A "group", in my experience, is most often used to denote a "cluster" of MORE than one.

I don't say "Look at that group standing over there" when trying to point out a single person standing off by themselves.

It would be less confusing to call a character standing by itself/moving off by itself/pushed off by itself as "alone", "solitary", "by itself".

I would have to agree with you that the term group could be confusing. Mathematically, a group is simply a set. Sets can be empty, or they can have any number of elements at any given time. It is well defined, and I think that is what they try to do in the rulebook. I personally had no trouble grasping the concept, but I do enjoy mathematics, so I'm familiar with this concept already.

English is not mathematics, though, and most people are more familiar with English.

That said, I'm sure the simplest way to write a set of rules like these having a high degree of interaction is to carefully define "group", and then refer to it consistently throughout the game rules. You can then avoid having to say, "movement is when one token moves either by itself or in a group to a different group of tokens or becoming alone and can even be considered moving if it doesn't physically change places on the table (imagine walking to the other side of the field avoiding contact with any other skirmishers)".

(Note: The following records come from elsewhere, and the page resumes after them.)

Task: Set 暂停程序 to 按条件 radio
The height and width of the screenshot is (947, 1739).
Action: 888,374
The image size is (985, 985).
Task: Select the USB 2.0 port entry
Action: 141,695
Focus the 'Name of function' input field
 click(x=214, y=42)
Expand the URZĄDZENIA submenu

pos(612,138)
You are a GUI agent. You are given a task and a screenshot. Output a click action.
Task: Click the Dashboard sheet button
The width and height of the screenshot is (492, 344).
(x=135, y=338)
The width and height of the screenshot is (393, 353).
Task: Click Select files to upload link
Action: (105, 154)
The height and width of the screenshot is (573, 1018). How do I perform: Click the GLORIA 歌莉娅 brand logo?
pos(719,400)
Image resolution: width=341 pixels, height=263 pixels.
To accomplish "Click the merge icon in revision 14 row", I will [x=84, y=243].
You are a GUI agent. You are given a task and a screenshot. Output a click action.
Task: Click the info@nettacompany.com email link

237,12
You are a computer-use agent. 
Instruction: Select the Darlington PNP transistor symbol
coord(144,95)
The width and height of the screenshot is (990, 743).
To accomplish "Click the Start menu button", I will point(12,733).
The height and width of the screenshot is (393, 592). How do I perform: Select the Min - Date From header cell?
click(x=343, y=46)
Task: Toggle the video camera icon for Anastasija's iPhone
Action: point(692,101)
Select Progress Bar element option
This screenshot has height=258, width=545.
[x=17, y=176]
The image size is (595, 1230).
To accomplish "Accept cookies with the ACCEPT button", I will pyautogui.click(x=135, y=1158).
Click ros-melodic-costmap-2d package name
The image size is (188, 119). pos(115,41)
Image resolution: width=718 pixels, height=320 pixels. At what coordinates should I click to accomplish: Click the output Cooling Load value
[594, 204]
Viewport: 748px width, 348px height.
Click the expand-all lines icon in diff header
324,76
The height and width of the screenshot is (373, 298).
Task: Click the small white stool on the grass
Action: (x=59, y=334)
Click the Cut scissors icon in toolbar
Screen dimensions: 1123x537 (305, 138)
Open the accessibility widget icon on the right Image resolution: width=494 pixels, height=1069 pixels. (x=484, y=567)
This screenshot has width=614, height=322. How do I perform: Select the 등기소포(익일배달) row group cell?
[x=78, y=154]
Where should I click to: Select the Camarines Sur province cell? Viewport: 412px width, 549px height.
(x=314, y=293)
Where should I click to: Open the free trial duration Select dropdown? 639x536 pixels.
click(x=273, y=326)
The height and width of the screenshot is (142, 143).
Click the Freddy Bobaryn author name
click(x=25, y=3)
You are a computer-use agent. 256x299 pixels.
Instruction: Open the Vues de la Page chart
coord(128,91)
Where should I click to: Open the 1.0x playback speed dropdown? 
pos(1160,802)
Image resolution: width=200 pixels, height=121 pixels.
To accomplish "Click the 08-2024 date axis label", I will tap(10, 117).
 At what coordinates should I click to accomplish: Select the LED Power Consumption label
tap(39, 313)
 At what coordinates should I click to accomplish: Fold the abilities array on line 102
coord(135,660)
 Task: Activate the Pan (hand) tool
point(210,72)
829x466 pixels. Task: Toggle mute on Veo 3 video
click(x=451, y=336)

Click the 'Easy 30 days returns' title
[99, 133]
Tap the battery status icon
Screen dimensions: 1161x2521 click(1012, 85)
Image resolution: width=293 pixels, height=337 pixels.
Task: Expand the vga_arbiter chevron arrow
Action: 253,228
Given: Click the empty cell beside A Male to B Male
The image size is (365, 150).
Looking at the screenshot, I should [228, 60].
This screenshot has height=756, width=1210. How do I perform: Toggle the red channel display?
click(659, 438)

No, instead you say, "a group is a set of tokens, and can even be a single token or no tokens at all. Movement is when one token moves from one group to another [possibly empty] group, even if it leaves a group by itself to form a new group by itself (imagine walking from yadda yadda...)"

Sorry if that is still confusing - I do agree that it isn't very intuitive. I was just trying to explain that it is cleaner when you define groups in the way that Doomrock does. It gets even more apparent when you try to include all those ideas on cards that trigger on with pushing and moving and distant and adjacent.